Biomarkers of Lung Injury With Low Tidal Volume Ventilation Compared With Airway Pressure Release Ventilation

Acute lung injury (ALI) and the acute respiratory distress syndrome (ARDS) represent a spectrum of clinical syndromes of rapid respiratory system deterioration that are associated with both pulmonary and systemic illness. These syndromes are associated with 30-40% mortality with our current standard of care and are responsible for approximately 75,000 deaths in the US yearly. The current evidence-based care consists of a strategy of mechanical ventilation utilizing low lung volumes (ARDSNet ventilation) intended to limit further lung injury from overstretch of the lung induced by the ventilator.
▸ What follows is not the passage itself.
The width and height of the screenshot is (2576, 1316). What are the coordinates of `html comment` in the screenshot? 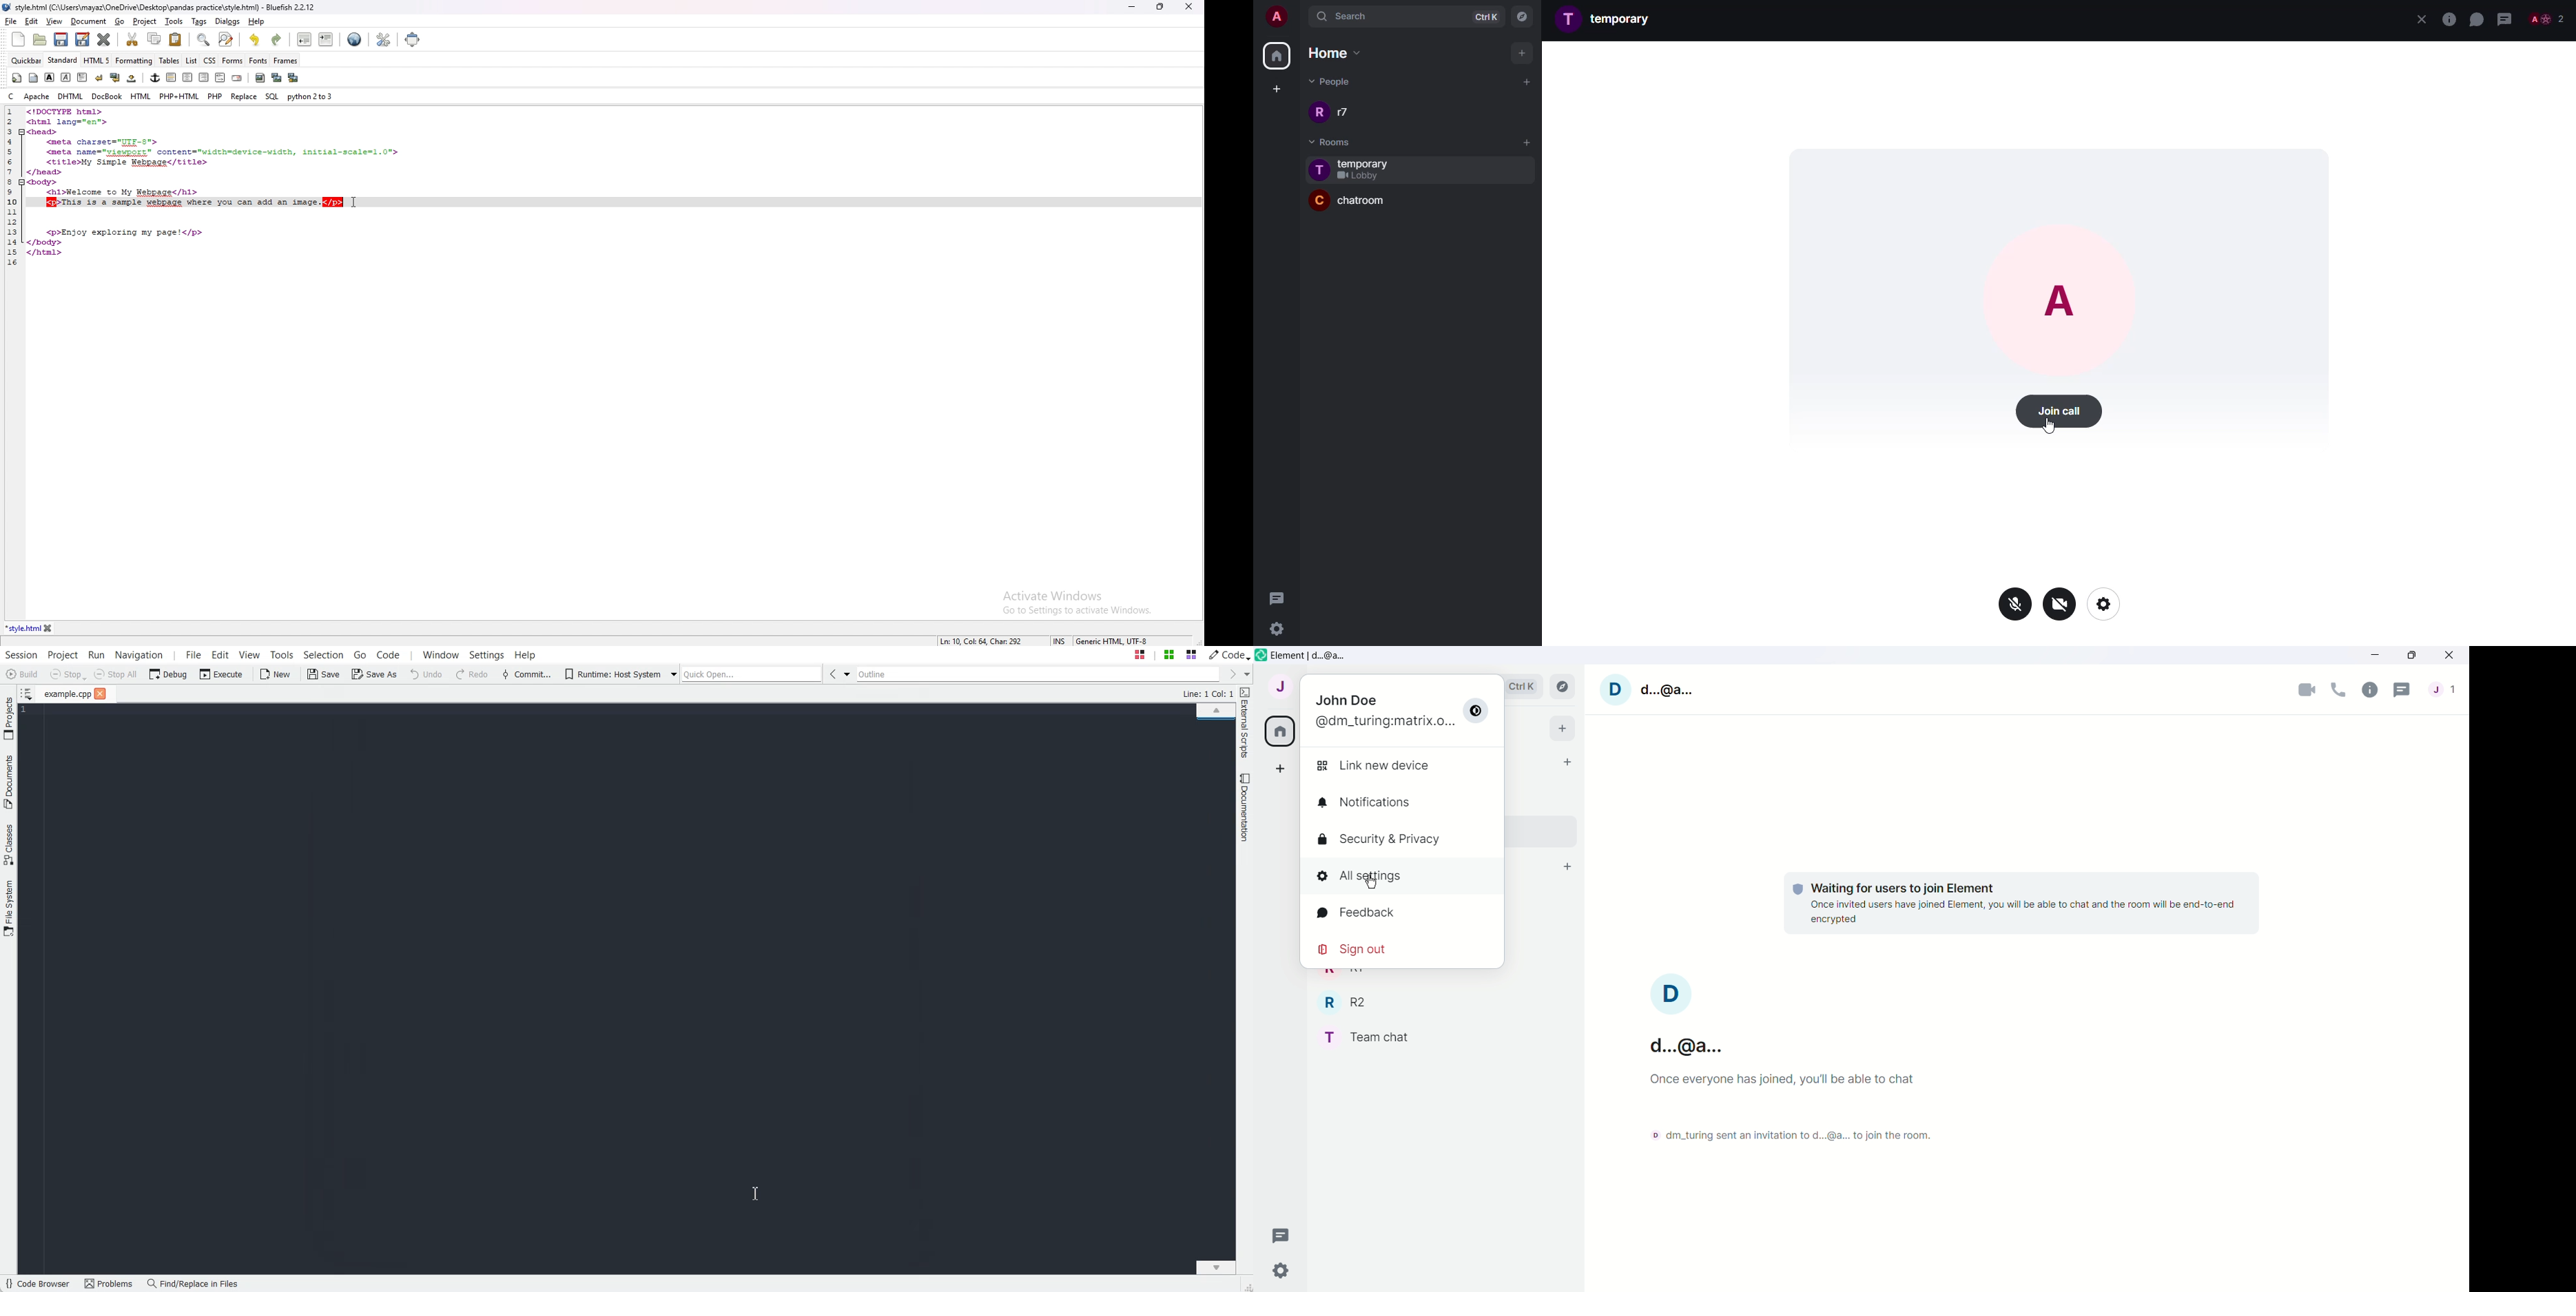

However, this strategy has been shown to be associated with continued lung injury in some studies and still is associated with about a 30% mortality rate. Airway pressure release ventilation (APRV) is a different, nonexperimental strategy of mechanical ventilation currently in routine clinical use. APRV allows a patient a greater degree of autonomy in controlling his/her breathing while achieving a higher mean airway pressure (at similar plateau pressures) than that typically achieved with ARDSNet. APRV has been associated with less ventilator-associated pneumonia, better oxygenation, and less sedative usage in small studies when compared with other methods of ventilation. However, debate exists over net effects of APRV with regard to ventilator-associated lung injury. Additionally, we recently completed a study showing that APRV was associated with lower ventilator associated pneumonia (VAP) rates, but this benefit did not appear to be mediated by sedation differences. We hypothesized that the VAP benefits might be mediated by greater lung recruitment and possibly less ventilator-induced lung injury with APRV. We propose a randomized, crossover study looking at biomarkers of lung injury in patients with acute lung injury ventilated with APRV and ARDSNet. Our hypothesis is that airway pressure release ventilation is associated with lower levels of lung injury biomarkers than ARDSNet ventilation.